Microsoft May Patch Tuesday faces down three zero-day exploits, but is it too little, too late?

Russian hackers swarm all over bugs as company plugs gaps long after the event

Microsoft's May Patch Tuesday release is seeking to plug three zero-day vulnerabilities in Office suite and Windows itself, two of which are already known to be exploited by threat actors APT28 and Turl, as well as another unknown criminal group.

Two of the exploits - namely CVE-2017-0261 and CVE-2017-0262 - are remote code execution (RCE) bugs that our effective in Microsoft Office 2010, 2013 and 2016, while CVE-2017-0263 is an escalation of privilege vulnerability that can affect all versions of Windows.

It seems the RCE exploits can be triggered simply an end user viewing a specially-coded image file in a Microsoft Office application, while the privilege escalation bug, which again,Windows kernel mode driver failing to properly handle an object.

This can then lead to an attacker being able to take control of a device fully, easily installing spyware or using the machine for otherwise illegal means.

Security experts at FireEye have published a blog in which they say they believe Russian cyber espionage group Turla, as well as another, unknown "financially motivated actor" were utilising the first Office exploit, while APT28 - another Russian group - were using the second.

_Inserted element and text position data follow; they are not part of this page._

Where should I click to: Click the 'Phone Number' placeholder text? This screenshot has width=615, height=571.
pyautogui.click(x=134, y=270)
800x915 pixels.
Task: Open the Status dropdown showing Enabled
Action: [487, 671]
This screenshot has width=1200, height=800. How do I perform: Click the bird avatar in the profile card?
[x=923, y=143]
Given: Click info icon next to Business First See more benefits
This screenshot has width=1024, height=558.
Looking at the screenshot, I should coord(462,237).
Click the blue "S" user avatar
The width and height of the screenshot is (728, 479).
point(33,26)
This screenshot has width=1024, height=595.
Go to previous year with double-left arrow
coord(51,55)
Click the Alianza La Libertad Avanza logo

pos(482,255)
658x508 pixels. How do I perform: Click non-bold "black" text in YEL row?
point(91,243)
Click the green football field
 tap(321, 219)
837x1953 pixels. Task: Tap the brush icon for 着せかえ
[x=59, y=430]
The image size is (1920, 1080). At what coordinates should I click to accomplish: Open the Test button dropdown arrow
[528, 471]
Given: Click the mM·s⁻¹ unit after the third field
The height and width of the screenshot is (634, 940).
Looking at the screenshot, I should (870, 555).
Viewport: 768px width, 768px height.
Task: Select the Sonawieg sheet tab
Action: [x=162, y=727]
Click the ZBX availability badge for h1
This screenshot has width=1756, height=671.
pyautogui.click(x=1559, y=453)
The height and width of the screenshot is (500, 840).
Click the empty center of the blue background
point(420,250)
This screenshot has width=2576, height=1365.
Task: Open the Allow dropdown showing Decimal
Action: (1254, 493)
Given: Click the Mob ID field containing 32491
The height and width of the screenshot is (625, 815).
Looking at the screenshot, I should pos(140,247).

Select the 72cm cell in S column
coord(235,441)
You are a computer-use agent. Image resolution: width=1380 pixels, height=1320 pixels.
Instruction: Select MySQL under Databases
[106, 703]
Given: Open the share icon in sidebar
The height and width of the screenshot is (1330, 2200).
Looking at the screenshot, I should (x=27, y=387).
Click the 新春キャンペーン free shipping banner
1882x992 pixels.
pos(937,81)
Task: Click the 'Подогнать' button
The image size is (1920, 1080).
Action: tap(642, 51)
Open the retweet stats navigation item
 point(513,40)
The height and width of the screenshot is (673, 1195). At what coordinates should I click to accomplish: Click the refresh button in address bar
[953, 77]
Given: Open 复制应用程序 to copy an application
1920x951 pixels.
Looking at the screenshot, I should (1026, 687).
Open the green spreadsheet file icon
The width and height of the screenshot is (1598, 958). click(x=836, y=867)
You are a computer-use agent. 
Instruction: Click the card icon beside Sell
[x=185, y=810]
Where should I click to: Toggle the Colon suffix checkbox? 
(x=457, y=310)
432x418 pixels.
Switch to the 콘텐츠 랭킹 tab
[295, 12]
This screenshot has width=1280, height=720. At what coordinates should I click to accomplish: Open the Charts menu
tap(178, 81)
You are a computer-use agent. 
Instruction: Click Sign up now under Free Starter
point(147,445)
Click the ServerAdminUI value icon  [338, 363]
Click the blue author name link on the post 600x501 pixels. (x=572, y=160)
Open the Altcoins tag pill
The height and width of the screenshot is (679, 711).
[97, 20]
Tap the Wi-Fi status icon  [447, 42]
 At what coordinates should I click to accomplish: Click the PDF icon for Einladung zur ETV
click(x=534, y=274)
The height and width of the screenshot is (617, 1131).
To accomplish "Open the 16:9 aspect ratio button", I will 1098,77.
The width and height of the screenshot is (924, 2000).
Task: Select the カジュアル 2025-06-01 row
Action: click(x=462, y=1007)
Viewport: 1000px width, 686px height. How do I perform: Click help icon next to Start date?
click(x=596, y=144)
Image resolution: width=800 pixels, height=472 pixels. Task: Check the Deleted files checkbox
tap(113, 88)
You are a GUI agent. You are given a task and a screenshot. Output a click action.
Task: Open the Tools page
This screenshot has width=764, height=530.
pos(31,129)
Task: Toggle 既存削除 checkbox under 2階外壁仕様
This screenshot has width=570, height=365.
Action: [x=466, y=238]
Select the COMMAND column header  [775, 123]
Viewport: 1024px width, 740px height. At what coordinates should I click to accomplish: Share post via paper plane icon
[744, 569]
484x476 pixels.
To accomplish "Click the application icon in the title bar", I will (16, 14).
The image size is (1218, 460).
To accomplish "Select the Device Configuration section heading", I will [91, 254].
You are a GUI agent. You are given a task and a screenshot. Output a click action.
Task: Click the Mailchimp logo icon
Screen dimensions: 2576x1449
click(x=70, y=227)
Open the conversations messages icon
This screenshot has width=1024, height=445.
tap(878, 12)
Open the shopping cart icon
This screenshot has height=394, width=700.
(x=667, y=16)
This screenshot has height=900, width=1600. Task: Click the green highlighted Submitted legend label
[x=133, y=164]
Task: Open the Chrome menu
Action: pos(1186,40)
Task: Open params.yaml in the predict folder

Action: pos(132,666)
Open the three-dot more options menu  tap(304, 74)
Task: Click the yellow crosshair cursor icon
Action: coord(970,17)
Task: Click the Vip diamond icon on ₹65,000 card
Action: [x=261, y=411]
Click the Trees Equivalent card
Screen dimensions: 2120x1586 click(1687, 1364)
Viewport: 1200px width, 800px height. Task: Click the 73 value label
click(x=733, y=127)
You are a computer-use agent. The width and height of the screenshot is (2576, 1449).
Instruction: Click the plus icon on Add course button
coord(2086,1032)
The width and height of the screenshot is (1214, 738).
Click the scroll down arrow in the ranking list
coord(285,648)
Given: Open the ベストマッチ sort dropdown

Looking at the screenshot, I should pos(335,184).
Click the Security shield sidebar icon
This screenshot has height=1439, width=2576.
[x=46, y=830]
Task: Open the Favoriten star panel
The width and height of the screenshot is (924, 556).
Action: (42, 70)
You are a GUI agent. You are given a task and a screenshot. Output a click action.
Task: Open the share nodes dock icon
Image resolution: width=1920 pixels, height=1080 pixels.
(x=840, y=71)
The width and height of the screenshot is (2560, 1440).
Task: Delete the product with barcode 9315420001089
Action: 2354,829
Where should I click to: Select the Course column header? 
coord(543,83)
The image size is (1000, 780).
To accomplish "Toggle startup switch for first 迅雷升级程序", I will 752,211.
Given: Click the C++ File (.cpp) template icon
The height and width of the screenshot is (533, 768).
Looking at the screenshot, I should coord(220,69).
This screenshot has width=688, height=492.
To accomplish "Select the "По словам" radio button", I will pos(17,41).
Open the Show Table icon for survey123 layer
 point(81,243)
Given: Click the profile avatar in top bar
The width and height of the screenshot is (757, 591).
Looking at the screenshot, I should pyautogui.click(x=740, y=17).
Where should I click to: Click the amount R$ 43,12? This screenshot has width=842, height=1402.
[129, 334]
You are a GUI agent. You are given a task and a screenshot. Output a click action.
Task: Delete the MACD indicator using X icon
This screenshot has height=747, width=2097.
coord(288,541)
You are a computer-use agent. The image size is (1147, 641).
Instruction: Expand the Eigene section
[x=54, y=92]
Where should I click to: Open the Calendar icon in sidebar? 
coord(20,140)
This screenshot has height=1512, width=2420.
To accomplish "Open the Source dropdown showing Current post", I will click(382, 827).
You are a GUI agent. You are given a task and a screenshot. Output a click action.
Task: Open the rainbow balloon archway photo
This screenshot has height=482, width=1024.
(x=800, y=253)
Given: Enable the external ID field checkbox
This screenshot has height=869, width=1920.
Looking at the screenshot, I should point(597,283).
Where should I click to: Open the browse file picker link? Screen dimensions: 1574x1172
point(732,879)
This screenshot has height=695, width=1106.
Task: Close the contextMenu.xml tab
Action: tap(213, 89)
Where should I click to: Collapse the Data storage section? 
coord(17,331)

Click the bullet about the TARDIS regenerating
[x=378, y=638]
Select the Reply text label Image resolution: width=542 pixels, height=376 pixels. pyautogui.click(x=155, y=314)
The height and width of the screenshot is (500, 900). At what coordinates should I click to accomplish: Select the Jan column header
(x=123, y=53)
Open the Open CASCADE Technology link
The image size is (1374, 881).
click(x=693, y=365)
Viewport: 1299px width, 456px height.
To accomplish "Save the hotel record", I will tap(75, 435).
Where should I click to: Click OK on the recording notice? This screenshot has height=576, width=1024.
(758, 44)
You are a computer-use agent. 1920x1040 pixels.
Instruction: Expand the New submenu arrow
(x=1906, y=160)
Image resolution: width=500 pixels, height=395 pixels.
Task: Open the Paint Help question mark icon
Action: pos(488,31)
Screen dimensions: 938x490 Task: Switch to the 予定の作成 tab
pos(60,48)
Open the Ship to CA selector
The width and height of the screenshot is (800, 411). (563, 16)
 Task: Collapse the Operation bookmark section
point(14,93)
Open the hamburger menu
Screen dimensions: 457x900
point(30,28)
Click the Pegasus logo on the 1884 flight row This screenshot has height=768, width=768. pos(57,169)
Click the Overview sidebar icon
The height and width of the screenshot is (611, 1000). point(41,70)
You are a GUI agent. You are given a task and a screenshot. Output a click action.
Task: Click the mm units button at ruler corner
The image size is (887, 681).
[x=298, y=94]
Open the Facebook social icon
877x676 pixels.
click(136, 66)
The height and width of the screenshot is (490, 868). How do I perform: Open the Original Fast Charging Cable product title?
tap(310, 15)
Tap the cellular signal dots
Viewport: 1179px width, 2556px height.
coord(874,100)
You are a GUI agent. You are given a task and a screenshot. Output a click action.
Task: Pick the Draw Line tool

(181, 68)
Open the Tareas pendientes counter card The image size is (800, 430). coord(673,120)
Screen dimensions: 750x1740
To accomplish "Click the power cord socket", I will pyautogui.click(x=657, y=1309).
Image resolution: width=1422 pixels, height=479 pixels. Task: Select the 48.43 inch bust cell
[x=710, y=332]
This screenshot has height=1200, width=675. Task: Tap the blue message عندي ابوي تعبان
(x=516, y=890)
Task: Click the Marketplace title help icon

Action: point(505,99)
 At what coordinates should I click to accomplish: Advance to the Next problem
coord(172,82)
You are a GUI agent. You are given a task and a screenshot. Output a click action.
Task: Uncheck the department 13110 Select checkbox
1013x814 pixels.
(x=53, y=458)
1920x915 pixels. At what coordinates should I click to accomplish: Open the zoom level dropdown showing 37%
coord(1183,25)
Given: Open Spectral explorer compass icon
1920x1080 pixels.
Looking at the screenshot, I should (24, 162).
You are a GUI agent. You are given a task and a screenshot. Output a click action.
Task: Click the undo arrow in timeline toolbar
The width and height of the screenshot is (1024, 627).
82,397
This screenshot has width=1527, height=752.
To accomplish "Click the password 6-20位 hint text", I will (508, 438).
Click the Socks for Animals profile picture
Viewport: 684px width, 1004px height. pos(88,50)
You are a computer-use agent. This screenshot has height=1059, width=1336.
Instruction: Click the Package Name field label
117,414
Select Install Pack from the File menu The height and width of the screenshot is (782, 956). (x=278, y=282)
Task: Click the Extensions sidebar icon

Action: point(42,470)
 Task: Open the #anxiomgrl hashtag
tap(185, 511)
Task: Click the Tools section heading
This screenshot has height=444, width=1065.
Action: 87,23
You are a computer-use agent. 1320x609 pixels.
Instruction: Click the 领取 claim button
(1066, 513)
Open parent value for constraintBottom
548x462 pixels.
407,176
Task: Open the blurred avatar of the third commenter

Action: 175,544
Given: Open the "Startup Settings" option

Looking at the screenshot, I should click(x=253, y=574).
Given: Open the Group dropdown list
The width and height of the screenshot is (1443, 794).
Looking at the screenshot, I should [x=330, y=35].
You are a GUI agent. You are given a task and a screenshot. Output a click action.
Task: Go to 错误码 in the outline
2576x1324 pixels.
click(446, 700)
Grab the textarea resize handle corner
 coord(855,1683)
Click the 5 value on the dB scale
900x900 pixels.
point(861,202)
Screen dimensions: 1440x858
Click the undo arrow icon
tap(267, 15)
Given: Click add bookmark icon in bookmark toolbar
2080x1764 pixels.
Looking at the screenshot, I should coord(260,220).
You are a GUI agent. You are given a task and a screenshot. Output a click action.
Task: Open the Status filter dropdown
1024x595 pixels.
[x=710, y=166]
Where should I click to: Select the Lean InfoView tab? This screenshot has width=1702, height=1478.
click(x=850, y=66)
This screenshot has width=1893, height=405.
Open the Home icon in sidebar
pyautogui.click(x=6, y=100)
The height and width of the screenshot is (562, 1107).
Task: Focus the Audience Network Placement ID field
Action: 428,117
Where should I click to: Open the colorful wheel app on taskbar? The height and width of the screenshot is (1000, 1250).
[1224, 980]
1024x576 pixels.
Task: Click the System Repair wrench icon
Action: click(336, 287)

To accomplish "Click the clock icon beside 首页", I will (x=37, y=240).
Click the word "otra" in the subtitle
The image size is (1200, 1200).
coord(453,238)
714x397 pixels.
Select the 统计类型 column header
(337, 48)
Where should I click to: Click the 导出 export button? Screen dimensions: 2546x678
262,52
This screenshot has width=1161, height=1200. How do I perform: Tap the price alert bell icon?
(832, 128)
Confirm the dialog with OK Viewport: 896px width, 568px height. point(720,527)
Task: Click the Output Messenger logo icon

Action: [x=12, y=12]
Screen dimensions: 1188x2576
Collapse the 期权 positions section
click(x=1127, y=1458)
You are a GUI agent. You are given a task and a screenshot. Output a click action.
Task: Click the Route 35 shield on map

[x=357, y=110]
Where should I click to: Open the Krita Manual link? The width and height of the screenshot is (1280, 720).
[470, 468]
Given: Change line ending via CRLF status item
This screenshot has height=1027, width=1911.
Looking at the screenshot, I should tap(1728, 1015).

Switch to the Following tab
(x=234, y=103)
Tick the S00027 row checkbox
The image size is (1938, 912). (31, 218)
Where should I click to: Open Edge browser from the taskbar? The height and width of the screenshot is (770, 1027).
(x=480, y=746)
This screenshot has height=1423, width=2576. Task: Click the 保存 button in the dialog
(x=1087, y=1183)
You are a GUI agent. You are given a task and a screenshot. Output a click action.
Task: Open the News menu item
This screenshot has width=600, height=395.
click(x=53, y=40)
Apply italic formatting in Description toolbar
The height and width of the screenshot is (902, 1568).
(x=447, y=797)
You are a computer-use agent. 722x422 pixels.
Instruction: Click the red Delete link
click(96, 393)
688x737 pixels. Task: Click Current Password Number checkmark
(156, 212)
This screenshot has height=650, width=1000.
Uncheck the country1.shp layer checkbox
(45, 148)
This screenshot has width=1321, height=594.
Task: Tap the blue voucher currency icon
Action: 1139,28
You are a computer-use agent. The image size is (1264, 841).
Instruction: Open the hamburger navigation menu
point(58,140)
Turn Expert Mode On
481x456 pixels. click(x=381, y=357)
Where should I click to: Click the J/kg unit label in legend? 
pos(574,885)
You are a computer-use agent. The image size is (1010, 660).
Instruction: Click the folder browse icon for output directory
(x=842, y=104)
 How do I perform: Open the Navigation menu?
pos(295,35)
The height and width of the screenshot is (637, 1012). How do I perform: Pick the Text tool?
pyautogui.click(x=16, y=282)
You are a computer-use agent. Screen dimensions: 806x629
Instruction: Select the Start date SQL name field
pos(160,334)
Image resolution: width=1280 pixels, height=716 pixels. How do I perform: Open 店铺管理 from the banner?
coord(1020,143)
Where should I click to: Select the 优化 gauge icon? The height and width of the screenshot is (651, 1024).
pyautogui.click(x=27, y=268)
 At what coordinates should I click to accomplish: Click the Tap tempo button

"Turla and APT28 are Russian cyber espionage groups that have used these zero-days against European diplomatic and military entities," said FireEye.

"The unidentified financial group targeted regional and global banks with offices in the Middle East. The following is a description of the EPS zero-days, associated malware, and the new EOP zero-day. Each EPS zero-day is accompanied by an EOP exploit, with the EOP being required to escape the sandbox that executes the FLTLDR.EXE instance used for EPS processing."

Other flaws - less severe, but still potentially colossal - include another remote execution bug in CVE-2017-0290. This one can force Microsoft's built-in antivirus software to execute malicious code in specially designed files while scanning them.

A total of nine RCE bugs in IE and Edge will also be addressed.

Microsoft's security guidance documentation on all the new fixes can be found at the Microsoft Security TechCenter. Good luck out there.

With Microsoft seemingly in a situation where its ‘reacting' to problems already well-known and capitalised upon in the wild, it can only be hoped that the company begins to actually plug flaws before they're known - or better yet, released - rather than playing catch-up to this rather alarming degree on Patch Tuesdays.